電話を切った直後、「今日はあの春子という彼女とデートか。」
と声のした方を見るとキングが椅子に座っていた。
「いや、ただ勉強を教えるだけだからデートではないよ。」
と僕は言った。
「そうか。でもその女はデートだと思ってるんじゃないのか。」
とキングは疑問を含めた口調で言った。
「キングも来るか。そしたら、春子もデートだと思わないじゃないか。」
「それ本当に言っているのか。まあ、お前がどうしてもって言うんだったら行っていやってもいいけれど、もし行った場合にその春子って彼女になにかされそうで怖いんだけどな。」
とキングはおびえながら言った。
こいつ、春子に何かされたのかと思ったがあんまり話したくないだろうと思い心の中に留めておくことにした。
「分かったよ。じゃあ、今回は春子と二人で行くよ。もし来たくなったらいつでも来てもいいからな。」と僕は言った。
それを聞いたキングは、「お前は本当に優しいな。
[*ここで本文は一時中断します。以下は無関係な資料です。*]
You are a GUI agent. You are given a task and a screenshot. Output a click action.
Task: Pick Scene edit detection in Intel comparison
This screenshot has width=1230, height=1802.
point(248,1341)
」と言って相好を崩した。
「そういえば、その春子っていう彼女は結構勉強できそうに見えるけど、どうしてお前が教えるんだ。」とキングは疑問に満ちた顔で聞いてきた。
「春子の事を見た目で判断している人からよく聞かれる。」
と僕は言った。
「そうか。そしたらあえて聞こうじゃないか。どうしてなんだ。」
僕は溜息をついて、「実は、春子は一見すると頭がよさそうに見えるけど、決してそうじゃないんだよね。」と僕は言った。
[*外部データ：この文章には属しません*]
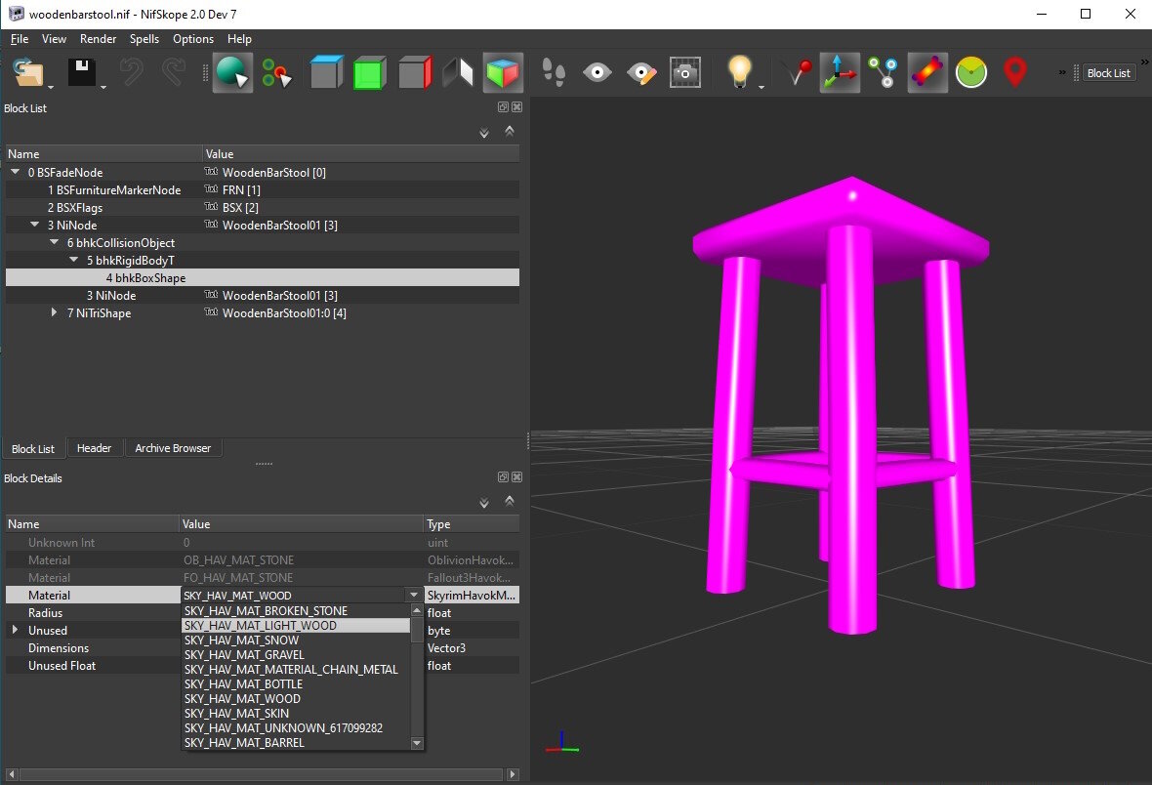Toggle the green textured cube rendering icon
This screenshot has height=785, width=1152.
[369, 71]
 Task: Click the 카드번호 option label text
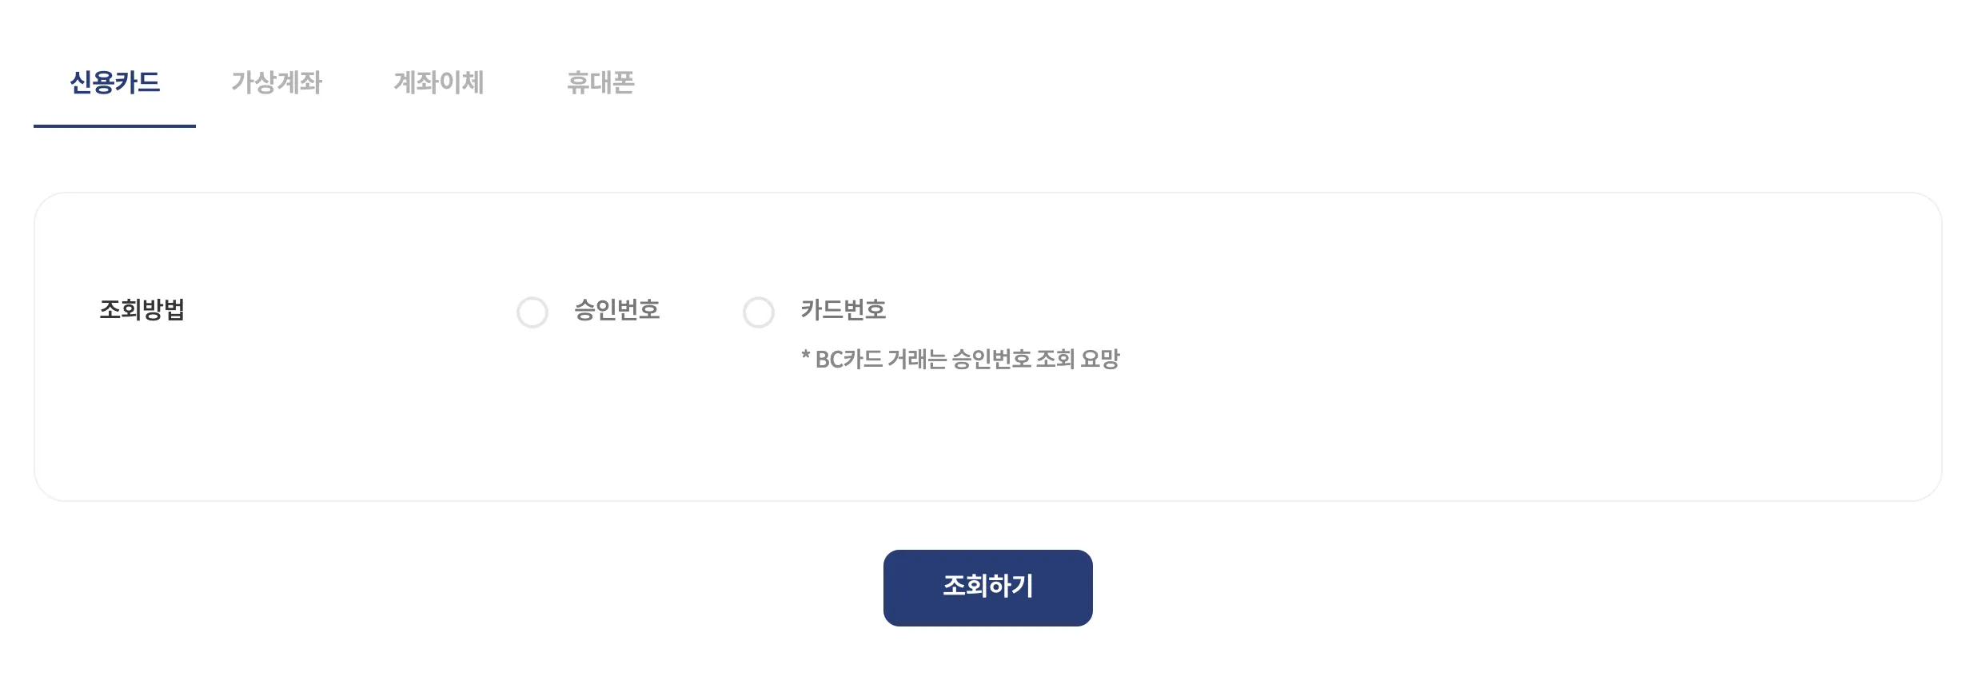coord(843,310)
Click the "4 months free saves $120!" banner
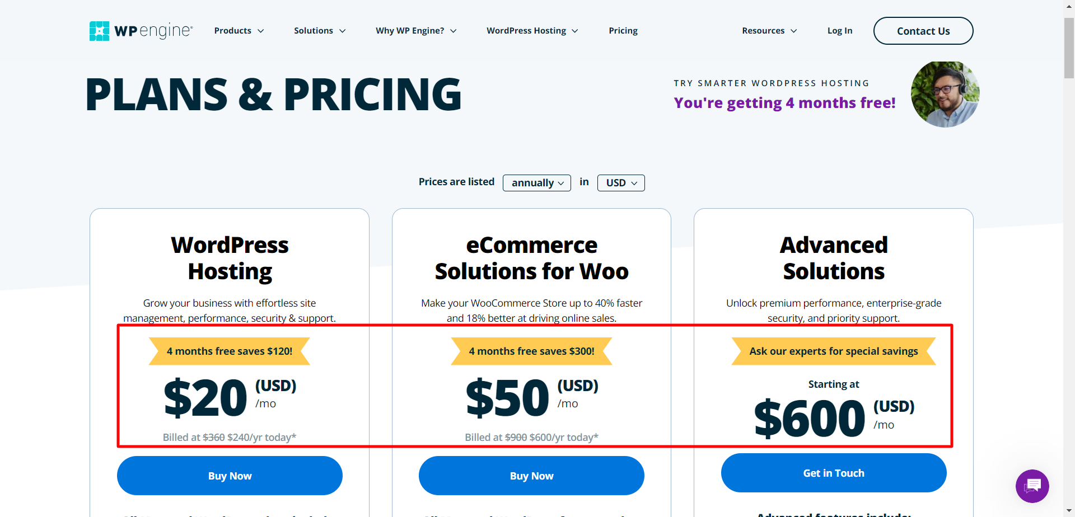The height and width of the screenshot is (517, 1075). (x=230, y=351)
その言葉を聞いたキングが驚き、「そうなのか。それは意外だな。」と言った。
「意外なんだよ。キングと同じ反応をみんなするよ。特に英語と国語がやばいんだよね。それ以外は全然問題ないんだけど・・・」
「でも、お前の学校って結構いいところじゃないのか。」
「まあ、それなりにいいところだよ。中学3年生の時に、春子がどうしても僕と一緒の高校に行きたいって言うから僕自身の受験勉強も兼ねて教えてたんだよ。」と僕は当時を振り返りながら言った。
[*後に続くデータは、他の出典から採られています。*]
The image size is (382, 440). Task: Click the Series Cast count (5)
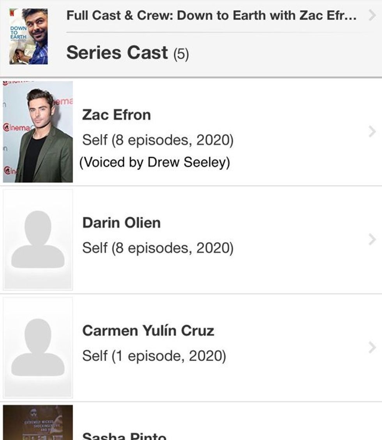pyautogui.click(x=181, y=54)
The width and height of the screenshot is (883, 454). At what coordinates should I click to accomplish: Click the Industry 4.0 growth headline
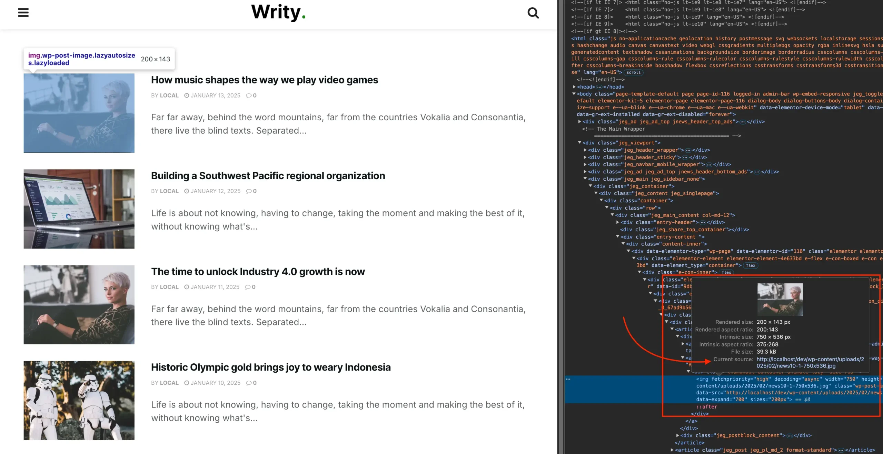258,272
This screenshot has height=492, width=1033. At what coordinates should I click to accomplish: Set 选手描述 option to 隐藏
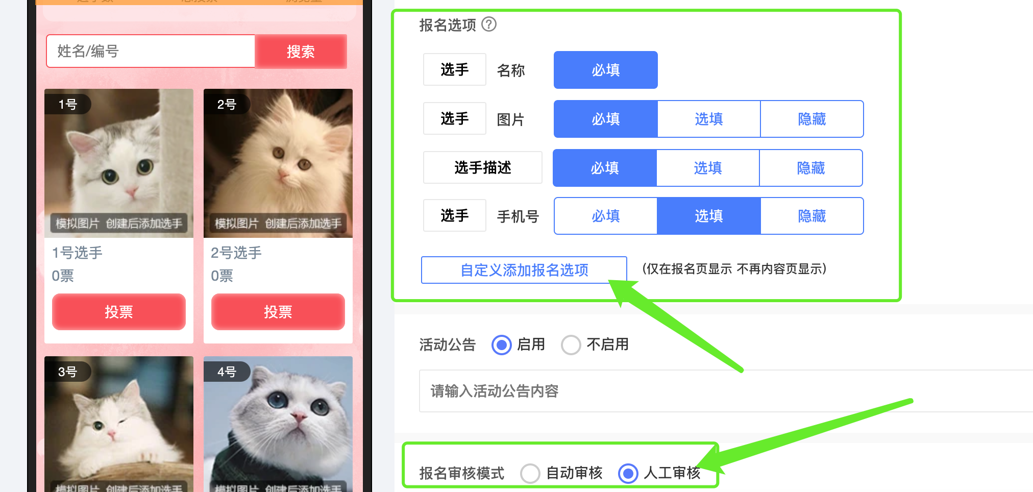point(811,168)
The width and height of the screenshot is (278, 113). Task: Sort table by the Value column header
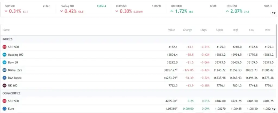pyautogui.click(x=172, y=30)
「まあ、大変だったな。それで今回はどうして教える事になったんだ。」とキングは同情を含めた口調で聞いた。
「それは、さっきの電話で頼まれたからな。それにドーナツ屋での件もあったから断りづらくて。」
「ドーナツ?ああ、あの時か。なんかお前らコソコソ話してたもんな。」
と思い出したのかキングがニヤニヤしながら言った。
そんな事を話しているとキングが
「そういえば、13時に彼女の家に行くって言ってたけどいいのか。もうすぐその13時になるけど」
と言って、僕は急いで時計を見た。
すると13時まであと5分であり僕は急いで準備をして、すぐに家を出た。
春子の家に着いた時には13時を少し過ぎていた。
僕はインターホンを押すと、春子の声がした。
その声から5分経ってから春子が出てきた。
いつもはスカートとかは履いていないが、今日はピンクのスカートをはいていて
僕は無意識に「似合ってる」と発していた。
それを聞いた春子が「当然でしょ。だって梅ちゃんと一緒に選んだんだから。」
と顔を赤らめながら言った。
妹と?そうか、あの時買った洋服ってこれだったのかと合点した。
やはり、これはキングが言っていた通りデートなのか?と心の中で思った。
「それじゃあ、行こっか。」と言って僕の手を握って引っ張った。
僕と春子は目的のカフェに着き、
商店街から少し外れているところにできたおしゃれな外装をしたカフェを見て
「へぇ。こんなところにカフェなんかあったんだね。」と僕は言っていた。
それを聞いた春子が「もし、十太が知ってたらこの世界は終わってるよ。」と当たり前のように言ってきた。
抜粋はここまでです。